Erbschaftsannahme anfechten: Wenn Bestattungskosten zum Eigenschaftsirrtum werden

Ein Irrtum über die Bestattungskosten kann die Annahme der Erbschaft anfechtbar machen. LG Frankenthal klärt, wann ein Eigenschaftsirrtum vorliegt.

Die Annahme einer Erbschaft kann rückwirkend angefochten werden, wenn der Erbe sich über eine verkehrswesentliche Eigenschaft des Nachlasses irrt. Ein solcher Irrtum wird als Eigenschaftsirrtum (§ 119 Abs. 2 BGB) bezeichnet. Das Landgericht (LG) Frankenthal hat in einem Urteil vom 27. Februar 2025 (Az.: 8 O 189/24) entschieden, dass ein Irrtum über die Verpflichtung zur Tragung von Bestattungskosten einen solchen Eigenschaftsirrtum darstellen kann.

Der Fall: Stiefmutter fordert Bestattungskosten vom Sohn

Ein Mann, der durch Testament zum Alleinerben seines verstorbenen Vaters eingesetzt wurde, versäumte die sechswöchige Frist zur Ausschlagung der Erbschaft. Er war damit zunächst Erbe geworden. Später forderte seine Stiefmutter, die Witwe des Verstorbenen, die von ihr vorab bezahlten Bestattungskosten in Höhe von über 7.500 Euro von ihm.

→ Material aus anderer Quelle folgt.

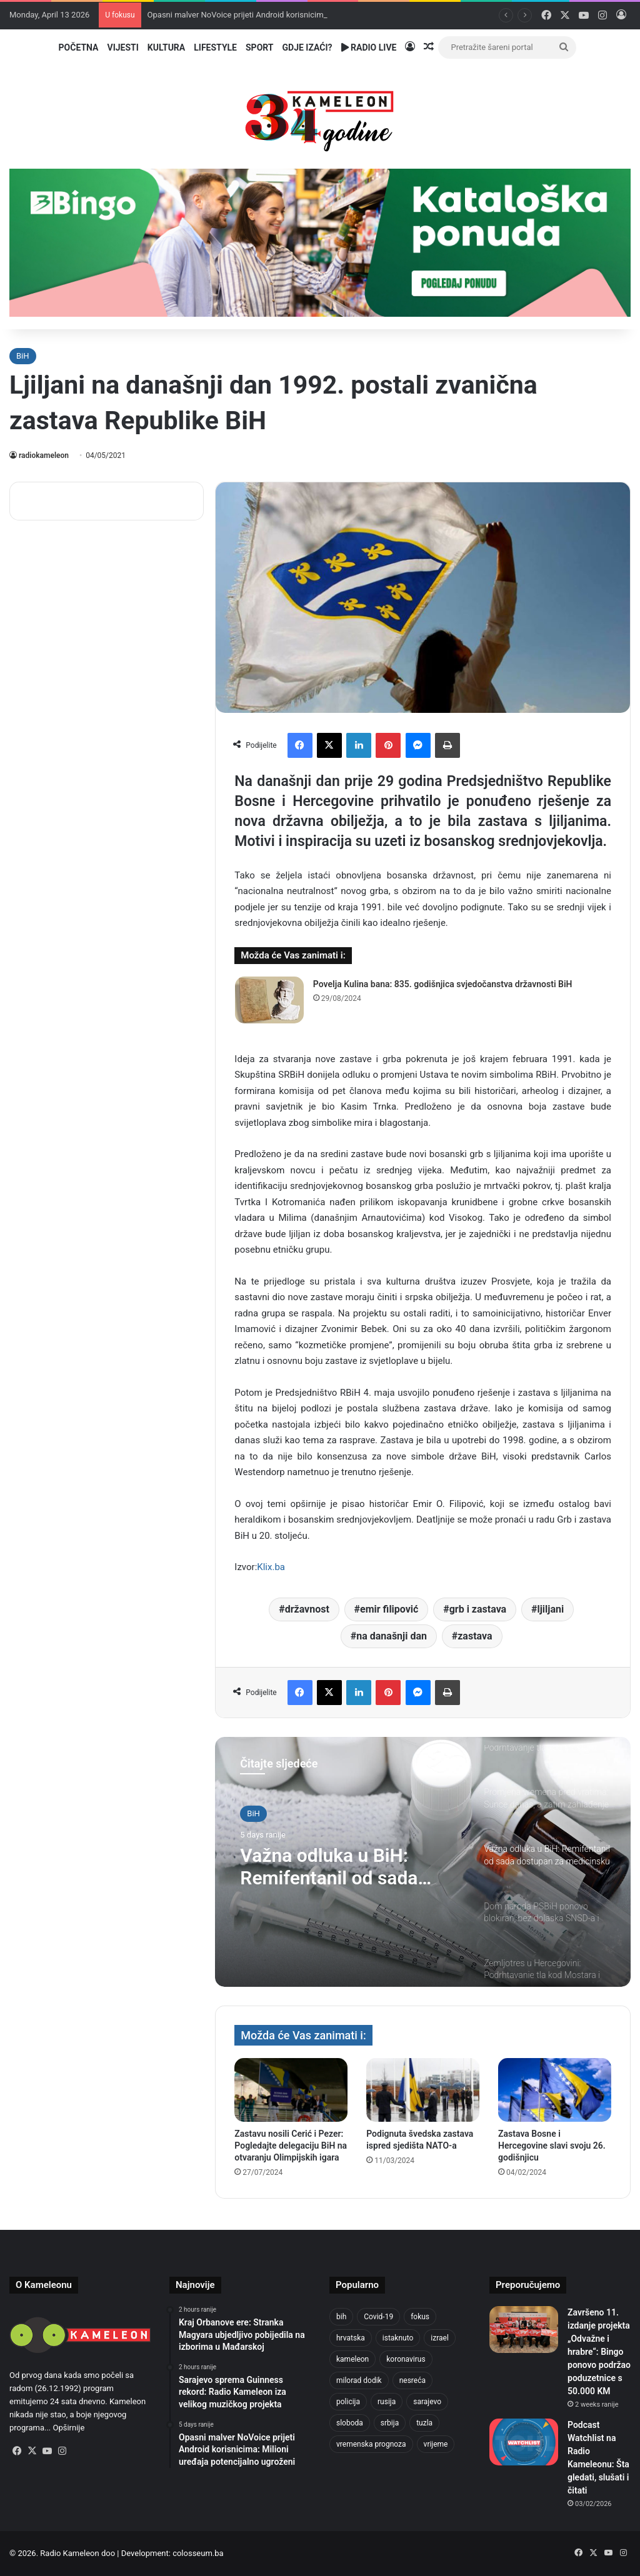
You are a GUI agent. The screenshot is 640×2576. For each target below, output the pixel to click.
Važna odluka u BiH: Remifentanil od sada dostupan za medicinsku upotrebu (342, 1866)
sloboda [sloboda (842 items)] (349, 2423)
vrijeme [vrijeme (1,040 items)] (436, 2444)
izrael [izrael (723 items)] (440, 2338)
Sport (260, 47)
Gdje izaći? (307, 47)
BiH (22, 356)
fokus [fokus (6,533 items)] (420, 2316)
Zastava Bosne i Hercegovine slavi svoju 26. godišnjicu (552, 2145)
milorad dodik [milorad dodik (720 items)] (359, 2380)
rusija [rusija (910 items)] (387, 2401)
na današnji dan (391, 1636)
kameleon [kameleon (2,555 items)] (352, 2359)
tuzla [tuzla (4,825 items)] (424, 2423)
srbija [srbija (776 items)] (390, 2423)
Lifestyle (215, 47)
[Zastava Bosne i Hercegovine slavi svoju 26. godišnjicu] (554, 2090)
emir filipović (389, 1609)
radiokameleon (44, 455)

Nach Erhalt dieser Forderung focht der Sohn die Annahme der Erbschaft wegen eines Eigenschaftsirrtums an. Er war der Meinung, er habe sich geirrt, dass der Nachlass nicht durch die Bestattungskosten überschuldet sei. Das LG Frankenthal gab ihm Recht und wies die Klage der Stiefmutter ab.

Die Begründung des Gerichts

Das Gericht stellte fest, dass die Anfechtung der Erbschaftsannahme form- und fristgerecht erfolgte. Entscheidend war die Frage, ob ein relevanter Irrtum vorlag:

  1. Relevanter Eigenschaftsirrtum: Das Gericht bestätigte, dass die Annahme einer Überschuldung des Nachlasses einen relevanten Eigenschaftsirrtum darstellt. Dies gilt auch, wenn der Erbe zunächst davon ausgeht, dass eine wesentliche Nachlassverbindlichkeit nicht besteht, die den Nachlass erst überschulden würde.
  2. Irrtum über Bestattungskosten: Der Sohn hatte nachgewiesen, dass er davon ausgegangen war, die Bestattungskosten seien durch einen Betrag von 8.000 Euro aus einem früheren Autoverkauf gedeckt. Dieses Geld war jedoch bereits für Heimkosten des Erblassers verwendet worden, was der Sohn nicht wusste. Das Gericht sah diesen Irrtum über die fehlende Deckung der Bestattungskosten als einen Eigenschaftsirrtum von verkehrswesentlicher Bedeutung an, da diese Forderung den ansonsten neutralen Nachlass überschuldete.
  3. Fehlende Kausalität: Im Gegensatz zu anderen Gerichtsentscheidungen (vgl. OLG Zweibrücken) wurde hier nicht angenommen, dass der Sohn die Annahme der Erbschaft „auf Verdacht“ erklärt hätte. Die Richter sahen vielmehr eine konkrete Fehlvorstellung des Sohnes, die von seiner Stiefmutter nicht korrigiert wurde.

Da die Anfechtung wirksam war, galt der Anfall der Erbschaft als nicht erfolgt (§ 1953 Abs. 1 BGB). Der Sohn war damit nie Erbe und musste folglich die Bestattungskosten nicht nach § 1968 BGB tragen.

Totenfürsorgepflicht der Ehefrau hat Vorrang

Das Gericht wies zudem darauf hin, dass die Stiefmutter als Ehefrau des Verstorbenen gemäß § 9 Abs. 1 des Bestattungsgesetzes von Rheinland-Pfalz (BestG) selbst bestattungspflichtig war. Da der Sohn nicht Erbe geworden war, traf ihn diese Pflicht nicht. Die Stiefmutter handelte also im Rahmen ihrer eigenen gesetzlichen Verpflichtung und kann vom Sohn keine Kostenerstattung verlangen.